Collinsonia canadensis

Species Native to Missouri
Common Name: horse balm
Type: Herbaceous perennial
Family: Lamiaceae
Native Range: Eastern North American
Zone: 4 to 8
Height: 2.00 to 4.00 feet
Spread: 1.00 to 3.00 feet
Bloom Time: August to September
Bloom Description: Light yellow
Sun: Part shade
Water: Medium
Maintenance: Low
Suggested Use: Naturalize
Flower: Showy, Fragrant

Culture

Easily grown in average, medium, well-drained soil in part shade. Does well in sandy, clay soils. Will tolerate somewhat dry soil conditions.

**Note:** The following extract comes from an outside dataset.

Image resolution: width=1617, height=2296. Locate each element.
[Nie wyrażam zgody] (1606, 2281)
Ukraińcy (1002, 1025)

Noteworthy Characteristics

Collinsonia canadensis, commonly called horsebalm, is a Missouri native plant that occurs in rich woodlands, ravines and wooded slopes, often in limestone soils, and typically grows 2-3' (less frequently to 4') tall. Features elongated, branching, loose, pyramidal, terminal clusters of tiny, 2-lipped, tubular yellow flowers in mid to late summer and large, sharply toothed, ovate, green leaves (4-8") on square stems. Foliage (when crushed) and flowers of this mint family member have a citronella-like fragrance. Leaves can be used to make teas, and the underground roots (rhizomes) were formerly used medicinally in the treatment of urinary and kidney problems and as astringents.

Genus name honors Peter Collinson, 18th-century English Quaker merchant.

Canadensis means of Canada.

Problems

No serious insect or disease problems.

Garden Uses

Best grown in woodland, native plant or wildflower gardens.